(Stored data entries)
▬▬▬▬▬▬

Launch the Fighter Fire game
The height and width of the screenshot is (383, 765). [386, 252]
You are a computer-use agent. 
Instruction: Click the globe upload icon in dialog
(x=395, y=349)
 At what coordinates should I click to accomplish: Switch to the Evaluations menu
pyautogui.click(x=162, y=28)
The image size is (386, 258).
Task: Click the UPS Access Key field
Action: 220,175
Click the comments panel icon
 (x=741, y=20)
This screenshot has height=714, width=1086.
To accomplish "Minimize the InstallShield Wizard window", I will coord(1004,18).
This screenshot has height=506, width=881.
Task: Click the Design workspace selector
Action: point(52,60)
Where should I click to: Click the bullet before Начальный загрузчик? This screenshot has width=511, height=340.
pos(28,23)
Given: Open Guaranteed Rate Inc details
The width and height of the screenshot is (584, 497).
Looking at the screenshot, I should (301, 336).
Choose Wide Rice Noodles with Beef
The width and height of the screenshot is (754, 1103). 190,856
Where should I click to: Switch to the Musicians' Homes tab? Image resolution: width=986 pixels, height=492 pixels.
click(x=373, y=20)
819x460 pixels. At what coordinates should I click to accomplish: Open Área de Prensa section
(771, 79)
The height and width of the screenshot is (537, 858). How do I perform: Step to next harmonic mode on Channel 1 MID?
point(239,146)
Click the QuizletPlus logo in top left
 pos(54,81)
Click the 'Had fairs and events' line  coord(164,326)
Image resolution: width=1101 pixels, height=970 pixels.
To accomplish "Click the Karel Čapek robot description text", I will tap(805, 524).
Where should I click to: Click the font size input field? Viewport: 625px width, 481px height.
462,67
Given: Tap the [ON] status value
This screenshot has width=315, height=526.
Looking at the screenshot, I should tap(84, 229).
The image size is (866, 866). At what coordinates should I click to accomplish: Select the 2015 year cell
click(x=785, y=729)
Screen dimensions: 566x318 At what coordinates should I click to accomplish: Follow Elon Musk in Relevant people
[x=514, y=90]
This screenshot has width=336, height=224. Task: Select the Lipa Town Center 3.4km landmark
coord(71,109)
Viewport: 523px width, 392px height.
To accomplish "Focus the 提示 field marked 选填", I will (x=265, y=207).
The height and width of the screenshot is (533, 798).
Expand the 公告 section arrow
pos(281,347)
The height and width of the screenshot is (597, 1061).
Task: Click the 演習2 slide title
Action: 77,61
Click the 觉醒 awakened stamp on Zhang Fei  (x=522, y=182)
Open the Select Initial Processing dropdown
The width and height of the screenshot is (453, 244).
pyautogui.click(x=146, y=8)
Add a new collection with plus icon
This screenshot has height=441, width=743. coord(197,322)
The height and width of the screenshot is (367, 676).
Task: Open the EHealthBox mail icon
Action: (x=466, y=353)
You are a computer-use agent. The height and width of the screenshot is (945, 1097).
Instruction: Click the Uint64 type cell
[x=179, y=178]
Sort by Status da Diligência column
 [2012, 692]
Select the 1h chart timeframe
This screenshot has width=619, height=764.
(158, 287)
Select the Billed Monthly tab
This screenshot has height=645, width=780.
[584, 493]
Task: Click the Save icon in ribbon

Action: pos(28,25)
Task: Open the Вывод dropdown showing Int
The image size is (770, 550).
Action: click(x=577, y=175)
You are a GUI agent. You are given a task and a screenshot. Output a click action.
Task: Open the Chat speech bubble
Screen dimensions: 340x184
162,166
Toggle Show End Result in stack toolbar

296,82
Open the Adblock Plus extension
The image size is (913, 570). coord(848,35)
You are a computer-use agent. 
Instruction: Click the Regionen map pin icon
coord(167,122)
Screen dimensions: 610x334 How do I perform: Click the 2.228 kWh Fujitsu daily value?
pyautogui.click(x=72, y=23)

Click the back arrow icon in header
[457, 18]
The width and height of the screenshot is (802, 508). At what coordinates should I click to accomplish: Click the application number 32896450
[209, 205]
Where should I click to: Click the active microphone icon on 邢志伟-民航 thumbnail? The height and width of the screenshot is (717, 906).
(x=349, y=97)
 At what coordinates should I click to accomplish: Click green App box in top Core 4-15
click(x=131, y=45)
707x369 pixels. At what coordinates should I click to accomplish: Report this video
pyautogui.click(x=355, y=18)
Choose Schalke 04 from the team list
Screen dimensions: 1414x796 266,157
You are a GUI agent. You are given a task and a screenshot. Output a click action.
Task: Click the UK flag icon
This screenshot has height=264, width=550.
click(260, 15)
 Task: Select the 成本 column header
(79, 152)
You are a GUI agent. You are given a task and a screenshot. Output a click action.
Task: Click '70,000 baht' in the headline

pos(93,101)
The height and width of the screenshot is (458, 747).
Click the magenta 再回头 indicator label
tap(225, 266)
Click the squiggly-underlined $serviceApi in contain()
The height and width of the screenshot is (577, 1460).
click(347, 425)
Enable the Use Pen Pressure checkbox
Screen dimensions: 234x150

▬▬▬▬▬▬

[Work request]:
Of the lines above, output exactly those from the line bearing "At what coordinates should I click to accomplish: Switch" through the line bearing "This screenshot has height=714, width=1086.", inclusive.

[Answer to this task]:
 At what coordinates should I click to accomplish: Switch to the Evaluations menu
pyautogui.click(x=162, y=28)
The image size is (386, 258).
Task: Click the UPS Access Key field
Action: 220,175
Click the comments panel icon
 (x=741, y=20)
This screenshot has height=714, width=1086.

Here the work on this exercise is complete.